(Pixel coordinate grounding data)
=-=-=-=-=

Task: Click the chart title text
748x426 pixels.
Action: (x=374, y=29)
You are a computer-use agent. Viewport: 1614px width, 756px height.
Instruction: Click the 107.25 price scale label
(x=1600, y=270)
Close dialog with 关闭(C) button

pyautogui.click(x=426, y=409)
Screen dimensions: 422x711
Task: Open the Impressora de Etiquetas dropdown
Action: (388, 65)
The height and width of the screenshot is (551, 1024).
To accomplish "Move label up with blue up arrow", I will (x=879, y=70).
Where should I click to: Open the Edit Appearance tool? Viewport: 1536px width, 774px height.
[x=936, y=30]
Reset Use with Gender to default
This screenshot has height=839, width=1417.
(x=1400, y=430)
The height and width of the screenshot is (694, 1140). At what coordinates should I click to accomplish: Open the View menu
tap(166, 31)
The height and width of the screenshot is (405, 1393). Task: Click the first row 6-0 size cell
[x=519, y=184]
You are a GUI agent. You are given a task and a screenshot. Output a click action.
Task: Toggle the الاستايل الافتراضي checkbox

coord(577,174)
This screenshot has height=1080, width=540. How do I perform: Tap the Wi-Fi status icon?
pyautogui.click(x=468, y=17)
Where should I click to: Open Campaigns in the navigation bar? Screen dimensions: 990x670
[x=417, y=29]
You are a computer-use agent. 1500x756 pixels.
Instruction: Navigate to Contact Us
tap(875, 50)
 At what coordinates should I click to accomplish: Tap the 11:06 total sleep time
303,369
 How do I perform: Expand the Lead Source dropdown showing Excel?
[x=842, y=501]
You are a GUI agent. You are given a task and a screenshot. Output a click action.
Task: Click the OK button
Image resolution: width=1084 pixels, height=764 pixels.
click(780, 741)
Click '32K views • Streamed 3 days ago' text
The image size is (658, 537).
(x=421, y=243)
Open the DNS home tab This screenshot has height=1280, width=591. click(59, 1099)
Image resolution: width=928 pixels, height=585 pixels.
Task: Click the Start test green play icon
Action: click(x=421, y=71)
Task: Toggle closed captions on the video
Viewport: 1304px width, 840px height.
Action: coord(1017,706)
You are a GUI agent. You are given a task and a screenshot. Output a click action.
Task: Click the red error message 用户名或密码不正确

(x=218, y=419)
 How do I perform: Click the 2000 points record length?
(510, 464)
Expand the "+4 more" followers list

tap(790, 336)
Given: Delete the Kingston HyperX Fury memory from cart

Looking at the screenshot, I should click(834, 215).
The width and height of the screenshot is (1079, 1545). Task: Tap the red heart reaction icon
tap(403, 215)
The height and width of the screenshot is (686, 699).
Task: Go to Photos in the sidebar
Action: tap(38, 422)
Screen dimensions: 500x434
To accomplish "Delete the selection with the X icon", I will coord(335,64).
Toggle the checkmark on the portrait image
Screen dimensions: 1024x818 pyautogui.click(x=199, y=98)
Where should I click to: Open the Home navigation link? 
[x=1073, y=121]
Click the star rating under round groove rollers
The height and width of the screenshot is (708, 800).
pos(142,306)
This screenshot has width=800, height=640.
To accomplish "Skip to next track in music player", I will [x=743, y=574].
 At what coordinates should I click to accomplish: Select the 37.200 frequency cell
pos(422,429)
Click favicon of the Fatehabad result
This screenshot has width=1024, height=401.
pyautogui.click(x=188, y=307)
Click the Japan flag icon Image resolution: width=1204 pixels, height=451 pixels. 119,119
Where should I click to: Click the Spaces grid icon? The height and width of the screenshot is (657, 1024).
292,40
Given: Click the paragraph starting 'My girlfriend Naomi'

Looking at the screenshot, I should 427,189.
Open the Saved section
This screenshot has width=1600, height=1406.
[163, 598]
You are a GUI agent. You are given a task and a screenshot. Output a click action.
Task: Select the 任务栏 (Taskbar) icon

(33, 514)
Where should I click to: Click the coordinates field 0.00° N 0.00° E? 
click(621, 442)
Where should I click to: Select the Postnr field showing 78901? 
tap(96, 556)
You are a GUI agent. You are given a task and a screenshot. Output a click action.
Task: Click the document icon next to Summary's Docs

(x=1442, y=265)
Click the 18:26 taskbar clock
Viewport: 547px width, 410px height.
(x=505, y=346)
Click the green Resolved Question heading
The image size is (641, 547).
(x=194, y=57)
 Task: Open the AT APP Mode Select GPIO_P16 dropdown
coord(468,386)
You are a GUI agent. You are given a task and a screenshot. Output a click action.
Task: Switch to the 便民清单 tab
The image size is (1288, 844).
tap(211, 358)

=-=-=-=-=

What you will do: A word-for-word restatement of all the records is required.

Solution for this exercise:
Task: Click the chart title text
748x426 pixels.
Action: (x=374, y=29)
You are a computer-use agent. Viewport: 1614px width, 756px height.
Instruction: Click the 107.25 price scale label
(x=1600, y=270)
Close dialog with 关闭(C) button

pyautogui.click(x=426, y=409)
Screen dimensions: 422x711
Task: Open the Impressora de Etiquetas dropdown
Action: (388, 65)
The height and width of the screenshot is (551, 1024).
To accomplish "Move label up with blue up arrow", I will (x=879, y=70).
Where should I click to: Open the Edit Appearance tool? Viewport: 1536px width, 774px height.
[x=936, y=30]
Reset Use with Gender to default
This screenshot has height=839, width=1417.
(x=1400, y=430)
The height and width of the screenshot is (694, 1140). At what coordinates should I click to accomplish: Open the View menu
tap(166, 31)
The height and width of the screenshot is (405, 1393). Task: Click the first row 6-0 size cell
[x=519, y=184]
You are a GUI agent. You are given a task and a screenshot. Output a click action.
Task: Toggle the الاستايل الافتراضي checkbox

coord(577,174)
This screenshot has height=1080, width=540. How do I perform: Tap the Wi-Fi status icon?
pyautogui.click(x=468, y=17)
Where should I click to: Open Campaigns in the navigation bar? Screen dimensions: 990x670
[x=417, y=29]
You are a computer-use agent. 1500x756 pixels.
Instruction: Navigate to Contact Us
tap(875, 50)
 At what coordinates should I click to accomplish: Tap the 11:06 total sleep time
303,369
 How do I perform: Expand the Lead Source dropdown showing Excel?
[x=842, y=501]
You are a GUI agent. You are given a task and a screenshot. Output a click action.
Task: Click the OK button
Image resolution: width=1084 pixels, height=764 pixels.
click(780, 741)
Click '32K views • Streamed 3 days ago' text
The image size is (658, 537).
(x=421, y=243)
Open the DNS home tab This screenshot has height=1280, width=591. click(59, 1099)
Image resolution: width=928 pixels, height=585 pixels.
Task: Click the Start test green play icon
Action: click(x=421, y=71)
Task: Toggle closed captions on the video
Viewport: 1304px width, 840px height.
Action: coord(1017,706)
You are a GUI agent. You are given a task and a screenshot. Output a click action.
Task: Click the red error message 用户名或密码不正确

(x=218, y=419)
 How do I perform: Click the 2000 points record length?
(510, 464)
Expand the "+4 more" followers list

tap(790, 336)
Given: Delete the Kingston HyperX Fury memory from cart

Looking at the screenshot, I should click(834, 215).
The width and height of the screenshot is (1079, 1545). Task: Tap the red heart reaction icon
tap(403, 215)
The height and width of the screenshot is (686, 699).
Task: Go to Photos in the sidebar
Action: tap(38, 422)
Screen dimensions: 500x434
To accomplish "Delete the selection with the X icon", I will coord(335,64).
Toggle the checkmark on the portrait image
Screen dimensions: 1024x818 pyautogui.click(x=199, y=98)
Where should I click to: Open the Home navigation link? 
[x=1073, y=121]
Click the star rating under round groove rollers
The height and width of the screenshot is (708, 800).
pos(142,306)
This screenshot has width=800, height=640.
To accomplish "Skip to next track in music player", I will [x=743, y=574].
 At what coordinates should I click to accomplish: Select the 37.200 frequency cell
pos(422,429)
Click favicon of the Fatehabad result
This screenshot has width=1024, height=401.
pyautogui.click(x=188, y=307)
Click the Japan flag icon Image resolution: width=1204 pixels, height=451 pixels. 119,119
Where should I click to: Click the Spaces grid icon? The height and width of the screenshot is (657, 1024).
292,40
Given: Click the paragraph starting 'My girlfriend Naomi'

Looking at the screenshot, I should 427,189.
Open the Saved section
This screenshot has width=1600, height=1406.
[163, 598]
You are a GUI agent. You are given a task and a screenshot. Output a click action.
Task: Select the 任务栏 (Taskbar) icon

(33, 514)
Where should I click to: Click the coordinates field 0.00° N 0.00° E? 
click(621, 442)
Where should I click to: Select the Postnr field showing 78901? 
tap(96, 556)
You are a GUI agent. You are given a task and a screenshot. Output a click action.
Task: Click the document icon next to Summary's Docs

(x=1442, y=265)
Click the 18:26 taskbar clock
Viewport: 547px width, 410px height.
(x=505, y=346)
Click the green Resolved Question heading
The image size is (641, 547).
(x=194, y=57)
 Task: Open the AT APP Mode Select GPIO_P16 dropdown
coord(468,386)
You are a GUI agent. You are given a task and a screenshot. Output a click action.
Task: Switch to the 便民清单 tab
The image size is (1288, 844).
tap(211, 358)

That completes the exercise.